Hard-Wired Politics: Is the Liberal/Conservative Divide In Our Genes??

Now that politics are really heating up, some scientific studies suggest we should take a hard look at how much influence all those political shows and pundits really have. First, check the wiring: could we really be born to have one political leaning or another? Is it all in our genes? As reported in New Scientist, several studies on twins and personality traits indicate that our politics are really hard-wired. Seriously - we're naming names, like D4DR, the "conservative" gene; or MAOA, the "get out the vote" gene; or 5HTT, the "liberal" gene. OK ... not exactly. But "The point is that certain genes shape personality traits, and these are linked to political opinion." In this view,

... political positions are substantially determined by biology and
can be stubbornly resistant to reason. "These views are deep-seated and built
into our brains. Trying to persuade someone not to be liberal is like trying to
persuade someone not to have brown eyes. We have to rethink persuasion," says John Alford, a political scientist at Rice University in Houston, Texas.

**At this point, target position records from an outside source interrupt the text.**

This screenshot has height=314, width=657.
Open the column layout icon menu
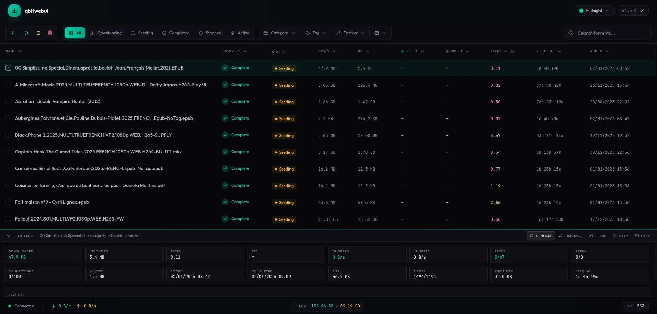coord(380,33)
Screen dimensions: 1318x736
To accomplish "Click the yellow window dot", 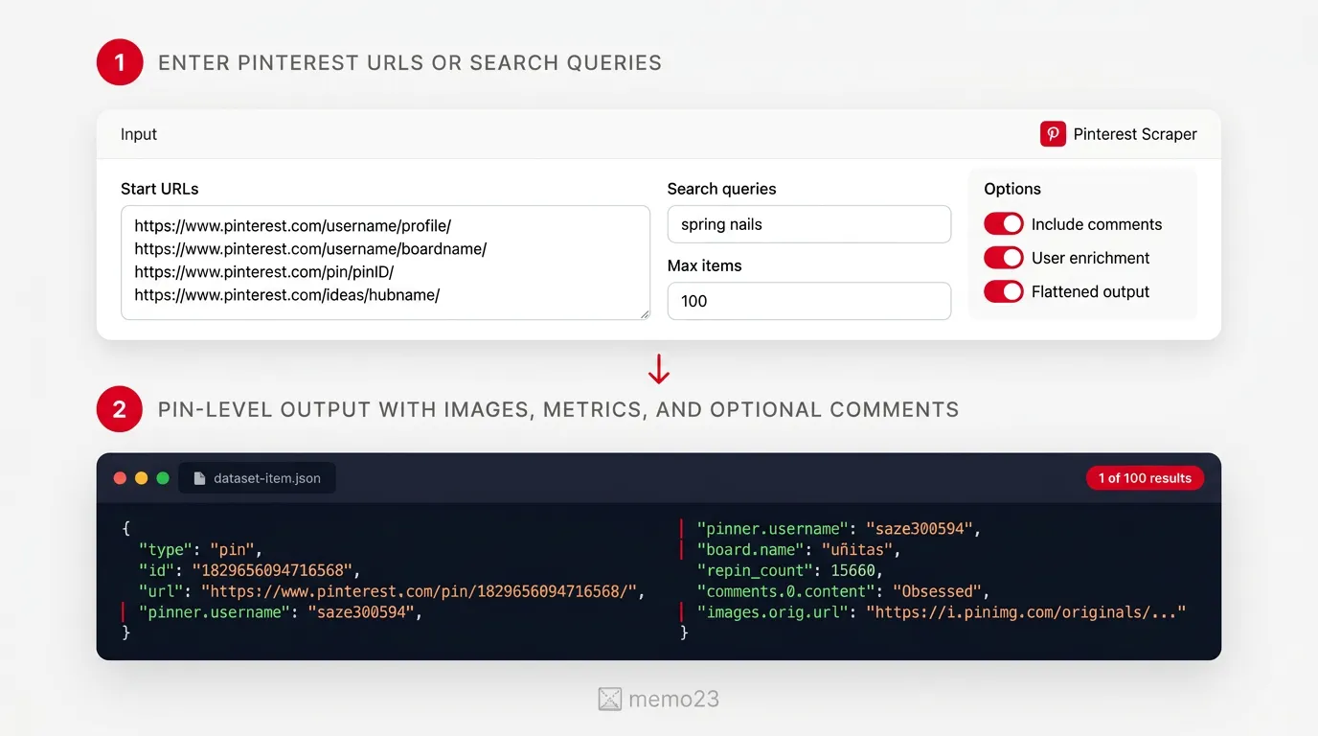I will 141,478.
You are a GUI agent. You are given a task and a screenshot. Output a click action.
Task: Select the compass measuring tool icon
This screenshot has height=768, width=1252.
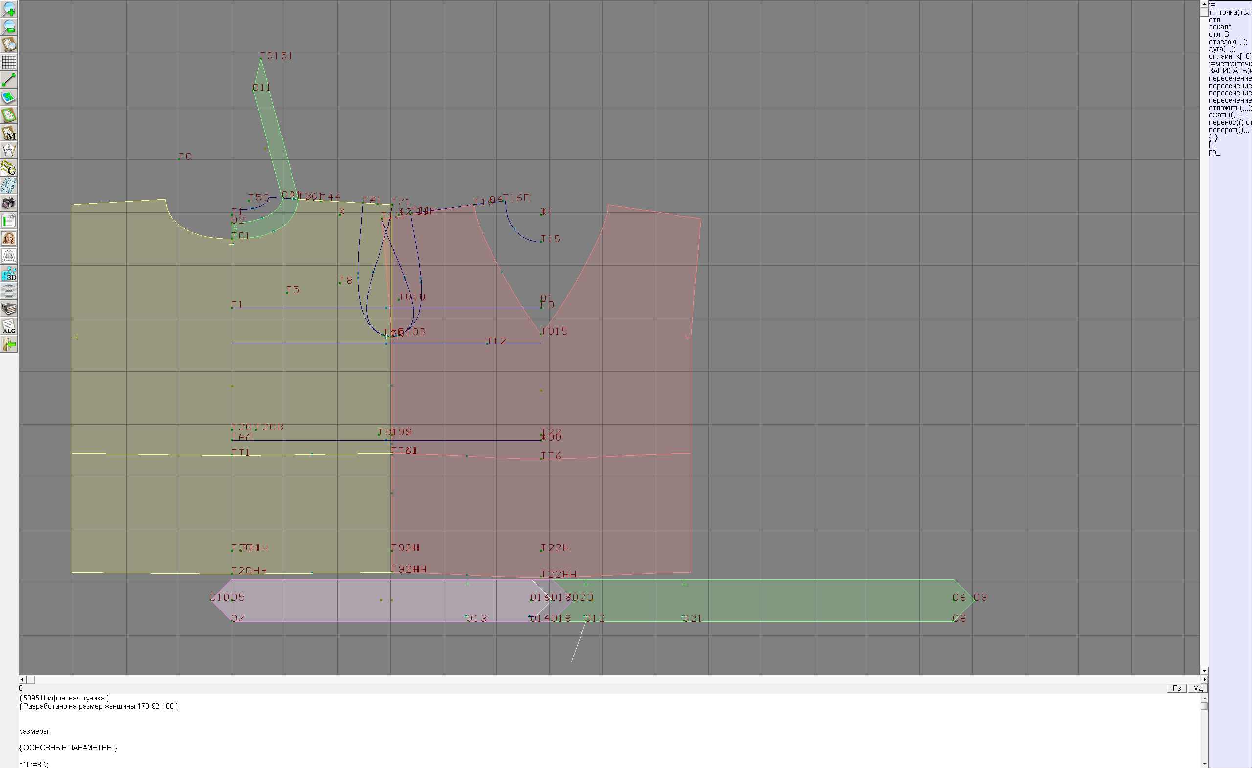pyautogui.click(x=9, y=150)
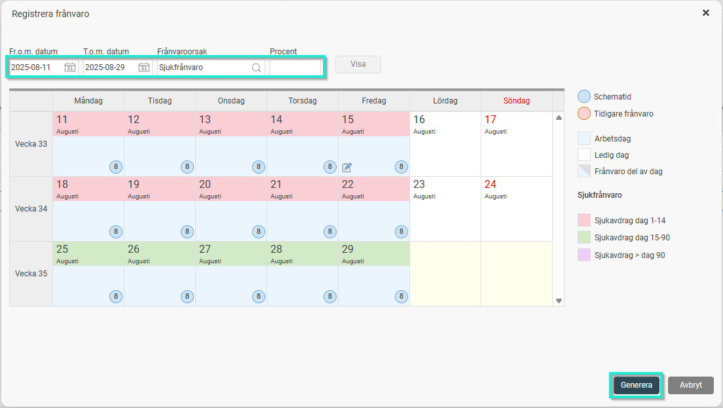Click the schedule hours badge on August 20
723x408 pixels.
259,232
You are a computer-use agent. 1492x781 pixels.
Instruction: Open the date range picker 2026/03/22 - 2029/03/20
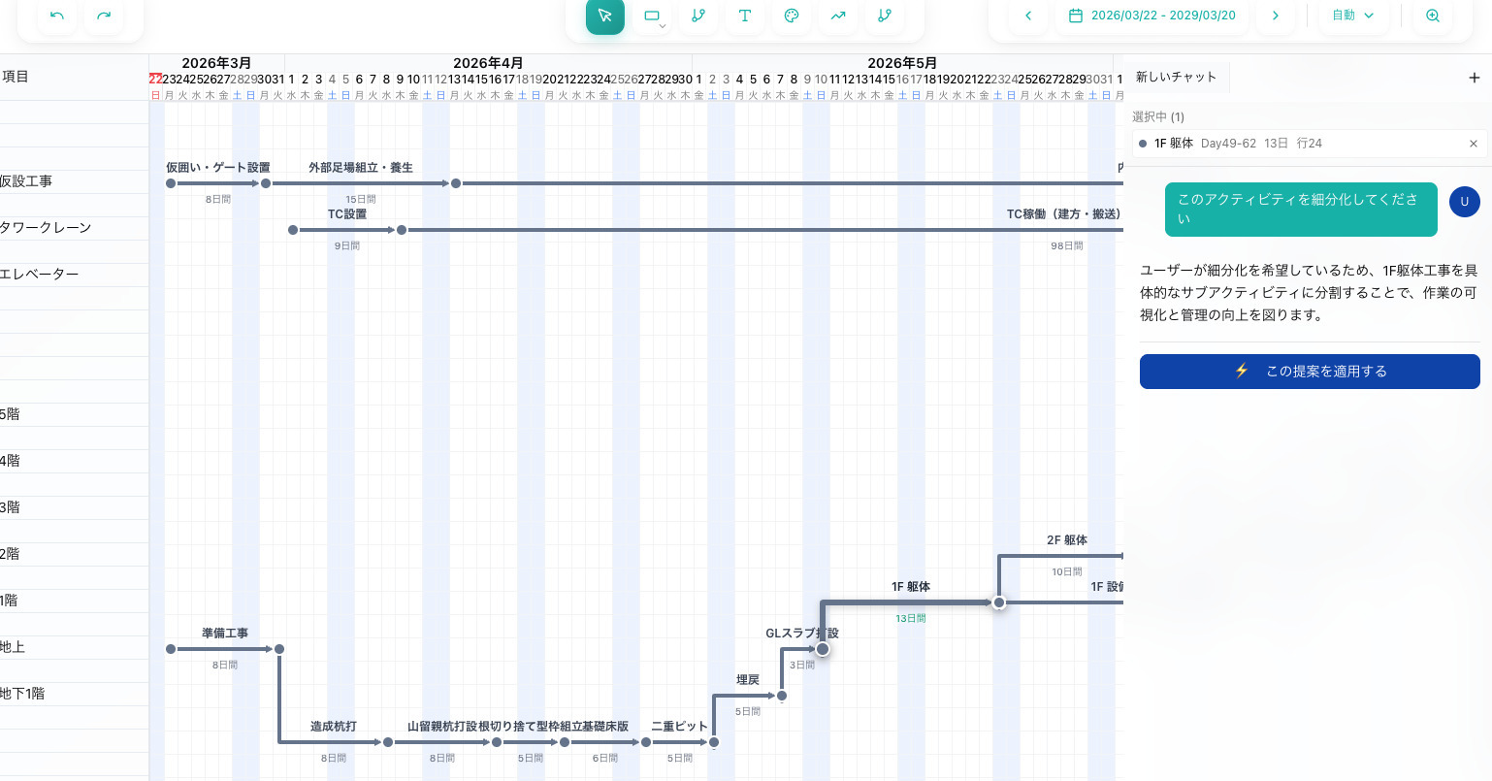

Does this mean talking heads are wasting our time? How, oh how, could that be? No, it can't be! But then, maybe there's another side to this. Consider the evidence.

In 2005, Alford published a paper in which he analysed two decades of work in behavioural genetics, including a huge database containing the political
opinions of 30,000 twins from Virginia (American Political Science Review, vol 99, p 153). He found that identical twins were more likely than non-identical twins to give the same answers to political questions. For example, on the issue of whether property should be taxed, four-fifths of identical twins gave the same answer, compared to two-thirds of non-identical twins.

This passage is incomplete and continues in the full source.